What a concept, right?

I will not pretend to have an authority to advise you on anything. Rather, I will reflect on my own experiences that are authentic and tell you what I have learned. After all, whether we are 18, 30 or 60, we are just winging this journey we call life.

So here it is.

In 2012, the Flinn Foundation rejected my application for their prestigious leadership program. But what they gave me was priceless. They gave me time I would have otherwise spent traveling to Phoenix. Instead, I spent the following year planning my campaign to run for the City Council.

  1. Lesson number one: When one door closes another opens up. But it’s always wise to have a plan B and you will never be disappointed.

Before I launched my campaign I talked to a couple of very important people about my candidacy. They told me I was unelectable. That my progressive politics was way out there, that I had a foreign name and accent which are not American enough to win elections, that as a former president of Friends of Flagstaff’s Future I had no chance.

I asked myself “What is the worst thing that can happen?” The answer was “that I would lose.”

In November I won a seat on the Flagstaff Council with the most votes a first-time candidate has ever received in the Flagstaff municipal election history.

  1. Lesson number two: Take risks, follow your instincts, follow your heart.
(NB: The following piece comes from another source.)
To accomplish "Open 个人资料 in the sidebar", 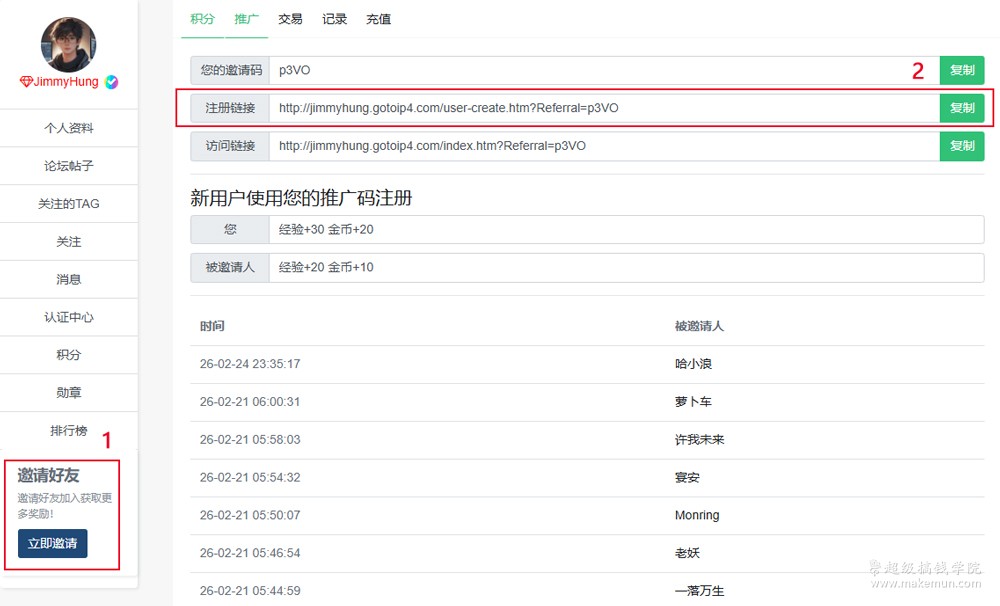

People will always have opinions but nobody truly knows your potential. Maybe not even you. Do or do not. There is no try. And always remember lesson number 1.

The election night was somewhat anti-climatic for me. While the outside world could have perceived my victory as surprising, deep inside I knew that those thousands and thousands of doors I knocked on during the campaign, that the overwhelmingly positive reaction to my campaign platform among my key constituency, and the funds I was able to raise all together should deliver a positive election result. Canvassing and talking to people about how policies like living wages could transform their lives was the most rewarding part of the campaign.

  1. Lesson number three: It’s the process of doing something you believe in that is personally the most satisfying—more than the actual outcome of your efforts. But it’s only in retrospect that we gain this insight. So try to live in the moment and enjoy the ride.

As a child I was quite active in school—always organizing my peers and volunteering to lead activities and projects. But my childhood and early adulthood were far cry from the resume-building lives of young people today. Unstructured play and exploring various art forms early on, socializing with friends in my teen years, and focusing exclusively on academics later on dominated my formative years.

I had a lot of free time growing up.

Shortly after I moved to Flagstaff, while still in mid-20’s, I joined the board of the Greater Flagstaff Economic Council. I wanted to be involved in the community and because of my background in economics, I thought that would be a good match. They probably let me in, thinking as a young foreigner I was politically harmless and would support whatever was put in front of me. While I learned quite a bit about local politics during this time, my heart was not in it. I was professionally well suited for the organization but traditional economic development was not my passion. In fact, I did not know where my inspiration would come from. I didn’t even know I was supposed to find it.

But then in 2008, passionate, former NAU professor Sandra Lubarsky invited me to join Friends of Flagstaff ‘s Future to replace her on the organization’s Board of Directors. And I found myself. I found my passion, my cause, my calling, my tribe. I was 31 years old. And ever since I’ve been inspired over and over to take on new challenges that all relate one way or another to the concepts of environmental sustainability and social and economic justice.

  1. Lesson number four: Don’t worry about building your resume. Give yourself permission to just “be”—enjoy, and allow yourself to discover what inspires you. It’s never too late to find yourself. You will be finding yourself, or versions of yourself, over your entire life.

Thank you and be kind to people you encounter on your journey discovering yourself.